The whole time, I hadn’t heard any sounds except sizzling electric wires, nor seen anything except a lone dog and its mistress. I knocked on the front door one more time, more for Maddie’s sake if she was watching, then returned to the car and climbed in.

“I guess Mrs. Reed’s okay. Probably sleeping already,” I told Maddie, my stomach uneasy. “She has bad allergies this time of year.”

“Wasn’t her SUV still at school?”

I nodded. A casual gesture, I hoped, for my budding detective. “I guess someone drove her home.”

 

Leave it to a ten-year-old to help you through a rough
patch. By the time Maddie and I pulled up to my (life-size) house, we’d decided we were both too wound up (Maddie from puppets, candy, and popcorn; me from you-know-what) to go to bed anytime soon. We made a plan that included pizza and a board game.

My home—with four bedrooms, kitchen, and ample living space built around a large atrium—was a source of great pleasure for me. Ken and I had bought our Eichler in the midseventies. I’d recently received a letter from the Department of the Interior informing me that our Lincoln Point Eichler neighborhood, about forty miles south of San Francisco, had been added to the National Register of Historic Places. Impressive as that was for all of us property owners, for me the best feature was unlocking my front door and entering a beautiful natural setting. I never tired of looking at the magnificent jade tree and a border of cyclamen that Ken and I had planted in the atrium.

Sometimes I expected to open the door and find Ken in his hospital chair, under the skylight, where he spent his last days.

Tonight it was Maddie who had my attention, however. While we waited for a large pizza with everything but anchovies, Maddie and I dug through the game cupboard to find the challenge of the night.

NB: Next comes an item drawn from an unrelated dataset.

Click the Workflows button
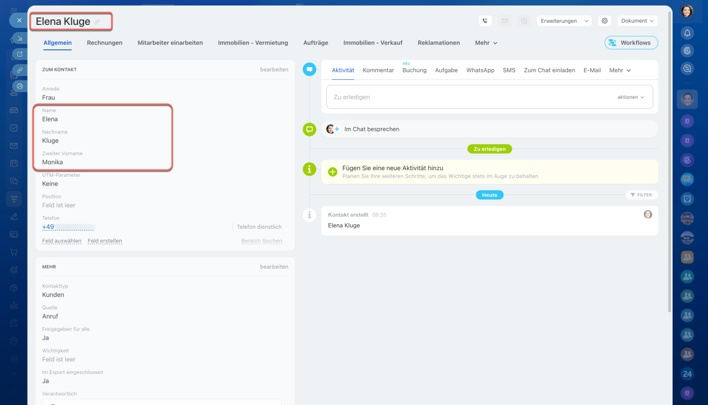708x405 pixels. [631, 43]
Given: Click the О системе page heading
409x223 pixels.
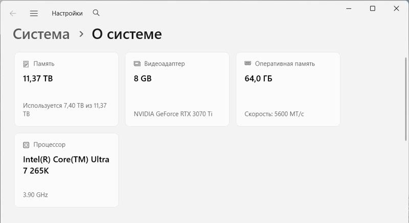Looking at the screenshot, I should (127, 34).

I pulled out a red box near the top of the pile. “Let’s play Yahtzee,” I said to my granddaughter, who always beat me at it.

“Why don’t we play on the computer this time, Grandma?” Maddie said, covering her uneven-toothed smile with her fist.

I made a big show of walking to the table and pouring out the Yahtzee dice, and slapping the score pads on the surface, creating as loud a noise as I could. “I like to hear and touch things,” I told her. I reached over and fingered her curls, moved to her underarms, and then to all her tickle spots until she was rolling with laughter.

We’d set up a card table in the atrium, under the stars, and had no sooner started the game when Giovanni’s delivery truck arrived. I guessed we were well beyond the rush hour for fast-food deliveries.